◆ The records ◆
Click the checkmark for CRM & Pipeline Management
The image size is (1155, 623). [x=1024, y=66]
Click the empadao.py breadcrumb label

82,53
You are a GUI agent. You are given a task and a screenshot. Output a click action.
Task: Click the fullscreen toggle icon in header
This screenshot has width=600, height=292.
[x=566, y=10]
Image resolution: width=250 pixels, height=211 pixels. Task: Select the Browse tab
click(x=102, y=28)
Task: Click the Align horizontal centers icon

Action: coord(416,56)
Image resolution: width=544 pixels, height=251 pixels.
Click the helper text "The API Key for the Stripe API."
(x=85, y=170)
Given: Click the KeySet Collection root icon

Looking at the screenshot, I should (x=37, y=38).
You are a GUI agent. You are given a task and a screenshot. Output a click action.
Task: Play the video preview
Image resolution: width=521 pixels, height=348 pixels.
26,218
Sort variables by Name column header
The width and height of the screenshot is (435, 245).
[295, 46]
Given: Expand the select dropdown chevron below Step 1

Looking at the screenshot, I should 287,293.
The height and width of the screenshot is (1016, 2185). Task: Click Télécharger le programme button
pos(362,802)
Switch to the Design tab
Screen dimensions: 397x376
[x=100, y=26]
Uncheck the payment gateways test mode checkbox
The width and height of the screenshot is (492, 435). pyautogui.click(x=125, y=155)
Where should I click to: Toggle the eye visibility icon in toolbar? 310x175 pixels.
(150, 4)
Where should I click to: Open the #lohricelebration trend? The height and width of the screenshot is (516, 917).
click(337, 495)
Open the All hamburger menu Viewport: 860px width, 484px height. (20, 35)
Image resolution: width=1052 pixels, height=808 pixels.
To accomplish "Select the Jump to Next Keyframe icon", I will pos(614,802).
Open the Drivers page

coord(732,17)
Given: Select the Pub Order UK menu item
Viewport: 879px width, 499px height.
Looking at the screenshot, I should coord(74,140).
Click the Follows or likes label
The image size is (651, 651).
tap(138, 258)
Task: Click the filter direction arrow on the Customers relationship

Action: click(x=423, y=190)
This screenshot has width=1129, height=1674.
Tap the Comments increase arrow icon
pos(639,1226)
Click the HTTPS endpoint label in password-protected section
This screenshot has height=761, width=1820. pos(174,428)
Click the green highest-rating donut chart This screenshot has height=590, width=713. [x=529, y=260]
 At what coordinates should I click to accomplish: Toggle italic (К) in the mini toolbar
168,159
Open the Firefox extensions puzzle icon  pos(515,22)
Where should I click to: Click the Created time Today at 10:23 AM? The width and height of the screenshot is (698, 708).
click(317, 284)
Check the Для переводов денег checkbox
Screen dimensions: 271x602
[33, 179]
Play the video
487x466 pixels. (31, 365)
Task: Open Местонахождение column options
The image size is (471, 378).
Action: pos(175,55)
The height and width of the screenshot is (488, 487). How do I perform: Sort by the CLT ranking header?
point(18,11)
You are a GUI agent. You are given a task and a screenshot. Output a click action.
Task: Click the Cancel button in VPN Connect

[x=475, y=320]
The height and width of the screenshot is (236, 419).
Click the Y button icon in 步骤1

◆ About this exercise ◆
The entries listed above are to be output exactly. Leave none out.

◆ Solved exercise ◆
Click the checkmark for CRM & Pipeline Management
The image size is (1155, 623). [x=1024, y=66]
Click the empadao.py breadcrumb label

82,53
You are a GUI agent. You are given a task and a screenshot. Output a click action.
Task: Click the fullscreen toggle icon in header
This screenshot has width=600, height=292.
[x=566, y=10]
Image resolution: width=250 pixels, height=211 pixels. Task: Select the Browse tab
click(x=102, y=28)
Task: Click the Align horizontal centers icon

Action: coord(416,56)
Image resolution: width=544 pixels, height=251 pixels.
Click the helper text "The API Key for the Stripe API."
(x=85, y=170)
Given: Click the KeySet Collection root icon

Looking at the screenshot, I should (x=37, y=38).
You are a GUI agent. You are given a task and a screenshot. Output a click action.
Task: Play the video preview
Image resolution: width=521 pixels, height=348 pixels.
26,218
Sort variables by Name column header
The width and height of the screenshot is (435, 245).
[295, 46]
Given: Expand the select dropdown chevron below Step 1

Looking at the screenshot, I should 287,293.
The height and width of the screenshot is (1016, 2185). Task: Click Télécharger le programme button
pos(362,802)
Switch to the Design tab
Screen dimensions: 397x376
[x=100, y=26]
Uncheck the payment gateways test mode checkbox
The width and height of the screenshot is (492, 435). pyautogui.click(x=125, y=155)
Where should I click to: Toggle the eye visibility icon in toolbar? 310x175 pixels.
(150, 4)
Where should I click to: Open the #lohricelebration trend? The height and width of the screenshot is (516, 917).
click(337, 495)
Open the All hamburger menu Viewport: 860px width, 484px height. (20, 35)
Image resolution: width=1052 pixels, height=808 pixels.
To accomplish "Select the Jump to Next Keyframe icon", I will pos(614,802).
Open the Drivers page

coord(732,17)
Given: Select the Pub Order UK menu item
Viewport: 879px width, 499px height.
Looking at the screenshot, I should coord(74,140).
Click the Follows or likes label
The image size is (651, 651).
tap(138, 258)
Task: Click the filter direction arrow on the Customers relationship

Action: click(x=423, y=190)
This screenshot has width=1129, height=1674.
Tap the Comments increase arrow icon
pos(639,1226)
Click the HTTPS endpoint label in password-protected section
This screenshot has height=761, width=1820. pos(174,428)
Click the green highest-rating donut chart This screenshot has height=590, width=713. [x=529, y=260]
 At what coordinates should I click to accomplish: Toggle italic (К) in the mini toolbar
168,159
Open the Firefox extensions puzzle icon  pos(515,22)
Where should I click to: Click the Created time Today at 10:23 AM? The width and height of the screenshot is (698, 708).
click(317, 284)
Check the Для переводов денег checkbox
Screen dimensions: 271x602
[33, 179]
Play the video
487x466 pixels. (31, 365)
Task: Open Местонахождение column options
The image size is (471, 378).
Action: pos(175,55)
The height and width of the screenshot is (488, 487). How do I perform: Sort by the CLT ranking header?
point(18,11)
You are a GUI agent. You are given a task and a screenshot. Output a click action.
Task: Click the Cancel button in VPN Connect

[x=475, y=320]
The height and width of the screenshot is (236, 419).
Click the Y button icon in 步骤1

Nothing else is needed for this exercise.